A exemplo do que fiz noutros dias, hoje, ao sair da academia, eu percorri várias ruas desta Ilha de Itamaracá à procura de casas com placas de "vende-se" que não aparecem nos anúncios dos sites OLX E Zap Imóveis. Andei, andei, andei... E parei aqui e ali para contemplar os cenários. Nossa, como são feias e descuidadas as ruas deste lugar. E como são deprimentes e feias muitas  das moradias que foram erguidas por aqui. Tem coisa que você vê e só acredita que aquele troço existe porque está diante dele. É uma arquitetura medonha a predominante na ilha.
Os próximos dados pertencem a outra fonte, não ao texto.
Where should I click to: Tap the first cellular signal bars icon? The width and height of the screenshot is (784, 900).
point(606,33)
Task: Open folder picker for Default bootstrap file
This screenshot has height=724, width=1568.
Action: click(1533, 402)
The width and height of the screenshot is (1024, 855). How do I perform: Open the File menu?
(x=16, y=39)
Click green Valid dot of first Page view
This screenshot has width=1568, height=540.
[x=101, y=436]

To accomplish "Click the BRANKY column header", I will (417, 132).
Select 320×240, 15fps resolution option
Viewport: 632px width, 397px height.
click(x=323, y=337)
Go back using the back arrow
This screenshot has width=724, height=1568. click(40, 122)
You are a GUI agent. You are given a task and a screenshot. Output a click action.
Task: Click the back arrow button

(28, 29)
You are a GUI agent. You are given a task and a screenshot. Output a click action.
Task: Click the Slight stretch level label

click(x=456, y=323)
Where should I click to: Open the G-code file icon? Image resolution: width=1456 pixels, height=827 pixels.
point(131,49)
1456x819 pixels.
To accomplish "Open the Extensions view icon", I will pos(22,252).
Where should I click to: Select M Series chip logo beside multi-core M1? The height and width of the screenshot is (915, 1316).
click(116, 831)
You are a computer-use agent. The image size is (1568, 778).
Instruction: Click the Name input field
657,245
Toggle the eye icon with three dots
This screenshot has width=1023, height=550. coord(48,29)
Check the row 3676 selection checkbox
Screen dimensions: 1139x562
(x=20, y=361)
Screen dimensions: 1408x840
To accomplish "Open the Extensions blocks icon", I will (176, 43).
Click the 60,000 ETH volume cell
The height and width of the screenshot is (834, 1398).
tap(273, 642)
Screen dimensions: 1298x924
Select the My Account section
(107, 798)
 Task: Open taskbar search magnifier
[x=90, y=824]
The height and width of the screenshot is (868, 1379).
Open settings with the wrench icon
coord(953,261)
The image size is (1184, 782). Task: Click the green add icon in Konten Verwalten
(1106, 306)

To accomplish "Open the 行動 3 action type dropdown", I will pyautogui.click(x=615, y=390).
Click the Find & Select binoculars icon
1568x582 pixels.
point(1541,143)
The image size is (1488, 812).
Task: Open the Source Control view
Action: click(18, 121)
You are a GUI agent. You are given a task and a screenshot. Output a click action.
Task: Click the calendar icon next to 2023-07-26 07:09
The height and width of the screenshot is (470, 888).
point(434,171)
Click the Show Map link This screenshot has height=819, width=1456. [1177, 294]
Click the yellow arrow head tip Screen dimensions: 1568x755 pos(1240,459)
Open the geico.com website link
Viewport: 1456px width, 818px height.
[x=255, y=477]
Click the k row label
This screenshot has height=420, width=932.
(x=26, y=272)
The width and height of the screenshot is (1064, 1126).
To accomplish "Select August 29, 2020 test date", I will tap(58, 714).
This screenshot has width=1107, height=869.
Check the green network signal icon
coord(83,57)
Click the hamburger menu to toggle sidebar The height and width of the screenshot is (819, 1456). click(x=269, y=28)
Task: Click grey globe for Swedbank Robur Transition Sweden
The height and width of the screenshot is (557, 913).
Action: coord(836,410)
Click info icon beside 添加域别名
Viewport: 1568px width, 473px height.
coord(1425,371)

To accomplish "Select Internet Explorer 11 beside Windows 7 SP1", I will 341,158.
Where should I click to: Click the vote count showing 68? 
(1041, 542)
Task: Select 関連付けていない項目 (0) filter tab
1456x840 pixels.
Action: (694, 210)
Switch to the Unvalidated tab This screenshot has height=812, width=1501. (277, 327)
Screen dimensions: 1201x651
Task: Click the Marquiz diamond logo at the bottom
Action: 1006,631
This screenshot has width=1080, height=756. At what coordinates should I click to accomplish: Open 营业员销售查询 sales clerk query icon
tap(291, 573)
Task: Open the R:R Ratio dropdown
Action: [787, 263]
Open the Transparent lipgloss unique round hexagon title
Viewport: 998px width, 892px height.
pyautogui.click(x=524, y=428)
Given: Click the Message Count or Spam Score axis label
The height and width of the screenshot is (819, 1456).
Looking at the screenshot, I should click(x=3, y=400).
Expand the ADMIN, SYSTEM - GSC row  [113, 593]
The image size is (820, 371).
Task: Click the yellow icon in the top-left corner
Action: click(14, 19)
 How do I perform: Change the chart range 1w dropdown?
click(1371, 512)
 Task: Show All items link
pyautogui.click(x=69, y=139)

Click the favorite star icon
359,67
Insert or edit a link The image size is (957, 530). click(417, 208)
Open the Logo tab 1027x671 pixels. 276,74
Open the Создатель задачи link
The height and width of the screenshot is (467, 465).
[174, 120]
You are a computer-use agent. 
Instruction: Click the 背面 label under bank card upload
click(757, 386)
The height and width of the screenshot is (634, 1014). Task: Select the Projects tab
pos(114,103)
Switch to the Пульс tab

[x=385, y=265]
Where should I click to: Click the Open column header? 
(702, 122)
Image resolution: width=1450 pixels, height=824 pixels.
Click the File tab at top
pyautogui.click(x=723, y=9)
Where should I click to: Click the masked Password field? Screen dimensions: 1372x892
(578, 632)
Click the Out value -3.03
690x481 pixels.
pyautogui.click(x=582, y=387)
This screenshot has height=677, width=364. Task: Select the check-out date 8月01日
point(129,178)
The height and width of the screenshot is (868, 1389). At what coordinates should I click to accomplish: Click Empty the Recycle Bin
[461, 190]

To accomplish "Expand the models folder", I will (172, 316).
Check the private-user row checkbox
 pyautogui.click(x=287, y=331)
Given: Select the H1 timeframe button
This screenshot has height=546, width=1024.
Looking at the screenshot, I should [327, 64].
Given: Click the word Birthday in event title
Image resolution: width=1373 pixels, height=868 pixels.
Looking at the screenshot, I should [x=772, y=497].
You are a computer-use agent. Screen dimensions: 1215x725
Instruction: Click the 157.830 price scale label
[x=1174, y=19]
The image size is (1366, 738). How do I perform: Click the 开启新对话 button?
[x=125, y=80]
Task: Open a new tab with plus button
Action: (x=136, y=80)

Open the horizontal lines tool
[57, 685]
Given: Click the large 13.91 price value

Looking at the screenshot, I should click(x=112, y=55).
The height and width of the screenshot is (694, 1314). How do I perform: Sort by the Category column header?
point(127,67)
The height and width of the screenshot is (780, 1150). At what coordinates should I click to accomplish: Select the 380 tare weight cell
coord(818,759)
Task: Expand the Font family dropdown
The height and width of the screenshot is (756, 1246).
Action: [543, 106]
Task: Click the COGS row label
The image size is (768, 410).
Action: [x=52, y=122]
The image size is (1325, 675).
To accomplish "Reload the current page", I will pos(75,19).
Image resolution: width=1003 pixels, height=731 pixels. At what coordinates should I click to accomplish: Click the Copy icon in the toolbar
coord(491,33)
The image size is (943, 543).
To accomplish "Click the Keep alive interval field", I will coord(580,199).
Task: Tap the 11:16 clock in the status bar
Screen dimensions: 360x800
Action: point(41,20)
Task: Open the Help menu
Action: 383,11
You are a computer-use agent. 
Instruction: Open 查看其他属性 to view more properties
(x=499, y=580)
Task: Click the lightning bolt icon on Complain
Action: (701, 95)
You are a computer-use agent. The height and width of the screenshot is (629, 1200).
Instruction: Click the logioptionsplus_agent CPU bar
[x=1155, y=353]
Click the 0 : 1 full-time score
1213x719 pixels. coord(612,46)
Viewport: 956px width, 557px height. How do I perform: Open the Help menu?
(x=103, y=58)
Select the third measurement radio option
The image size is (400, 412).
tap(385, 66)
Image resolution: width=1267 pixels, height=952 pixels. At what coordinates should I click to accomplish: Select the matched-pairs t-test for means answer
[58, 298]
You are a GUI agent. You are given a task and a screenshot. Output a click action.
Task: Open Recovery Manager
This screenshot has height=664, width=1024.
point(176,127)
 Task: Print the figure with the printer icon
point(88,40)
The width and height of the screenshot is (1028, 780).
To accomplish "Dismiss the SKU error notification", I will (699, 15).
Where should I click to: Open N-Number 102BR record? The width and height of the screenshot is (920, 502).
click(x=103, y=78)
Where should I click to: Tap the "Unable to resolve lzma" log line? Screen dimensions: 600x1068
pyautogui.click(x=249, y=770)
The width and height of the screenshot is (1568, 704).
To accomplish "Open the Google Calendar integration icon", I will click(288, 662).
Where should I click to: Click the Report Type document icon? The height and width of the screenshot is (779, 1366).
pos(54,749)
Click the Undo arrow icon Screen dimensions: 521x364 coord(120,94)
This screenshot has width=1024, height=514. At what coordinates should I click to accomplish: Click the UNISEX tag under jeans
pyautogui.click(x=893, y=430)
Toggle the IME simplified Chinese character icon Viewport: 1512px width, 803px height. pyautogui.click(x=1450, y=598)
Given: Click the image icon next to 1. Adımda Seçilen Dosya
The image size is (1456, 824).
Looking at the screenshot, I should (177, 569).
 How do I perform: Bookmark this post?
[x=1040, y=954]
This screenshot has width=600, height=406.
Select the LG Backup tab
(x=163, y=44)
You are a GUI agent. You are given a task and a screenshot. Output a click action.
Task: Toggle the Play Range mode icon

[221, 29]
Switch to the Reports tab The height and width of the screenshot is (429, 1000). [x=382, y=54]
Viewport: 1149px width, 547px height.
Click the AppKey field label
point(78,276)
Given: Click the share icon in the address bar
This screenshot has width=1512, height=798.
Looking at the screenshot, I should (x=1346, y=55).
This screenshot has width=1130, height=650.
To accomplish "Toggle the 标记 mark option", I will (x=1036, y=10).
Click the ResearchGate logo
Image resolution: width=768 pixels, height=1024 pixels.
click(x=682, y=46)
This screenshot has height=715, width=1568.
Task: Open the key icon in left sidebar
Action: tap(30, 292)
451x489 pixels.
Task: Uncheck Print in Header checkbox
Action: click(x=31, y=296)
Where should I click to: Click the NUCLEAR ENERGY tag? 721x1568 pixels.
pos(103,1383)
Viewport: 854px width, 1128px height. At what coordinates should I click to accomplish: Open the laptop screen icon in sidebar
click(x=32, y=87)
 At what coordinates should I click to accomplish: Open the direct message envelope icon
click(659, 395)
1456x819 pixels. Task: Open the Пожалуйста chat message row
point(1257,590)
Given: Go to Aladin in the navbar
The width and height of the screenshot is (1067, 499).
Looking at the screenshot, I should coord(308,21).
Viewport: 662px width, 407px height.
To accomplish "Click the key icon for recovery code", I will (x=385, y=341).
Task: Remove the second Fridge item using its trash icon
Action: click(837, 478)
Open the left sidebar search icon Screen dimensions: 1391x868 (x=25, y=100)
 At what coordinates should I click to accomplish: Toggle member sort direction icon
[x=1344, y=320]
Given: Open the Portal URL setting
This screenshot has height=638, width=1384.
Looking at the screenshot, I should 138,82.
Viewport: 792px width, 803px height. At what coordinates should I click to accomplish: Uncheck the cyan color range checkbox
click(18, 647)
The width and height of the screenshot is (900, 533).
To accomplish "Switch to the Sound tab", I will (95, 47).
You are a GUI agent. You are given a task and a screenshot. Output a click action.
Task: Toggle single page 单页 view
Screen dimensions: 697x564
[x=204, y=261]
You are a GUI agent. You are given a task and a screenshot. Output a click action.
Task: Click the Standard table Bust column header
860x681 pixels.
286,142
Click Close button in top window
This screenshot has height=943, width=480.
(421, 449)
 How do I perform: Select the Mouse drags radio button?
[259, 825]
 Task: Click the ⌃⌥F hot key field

Você percorre grandes extensões de ruas e avenidas e para onde olha se depara com imóveis mal construídos e projetados formando um quadro com seu quê de favelas, porque muito do que foi erguido em matéria de moradias e de estabelecimentos comerciais na Ilha de Itamaracá pendeu para uma favelização do lugar. Daí por que você se depara com centenas e centenas de imóveis construídos à beira do mar, de rios e córregos e com invasões descaradas de mangues e de mata nativa sem que a Municipalidade e o Ministério Público façam absolutamente nada para coibir isso.

A esta altura você leitor deve estar se perguntando por que que, pintando um quadro como esse, onde predomina o desencanto, eu ainda queira continuar ou pense em continuar morando neste lugar. Eu sei exatamente por quê. É que é muito forte em mim o apego à presença do mar. Aqui o mar se encarrega da tarefa de se sobrepor a todos os males urbanísticos que há tempos tomam a Ilha de Itamaracá e suas ruas repletas de sujeiras, buracos, águas empoçadas, invasões e desencantos.


PS - Um conselho: nunca e em hipótese alguma adquira um imóvel na Ilha de Itamaracá durante o verão, porque, quando o inverno chegar, você poderá ter surpresas desagradáveis.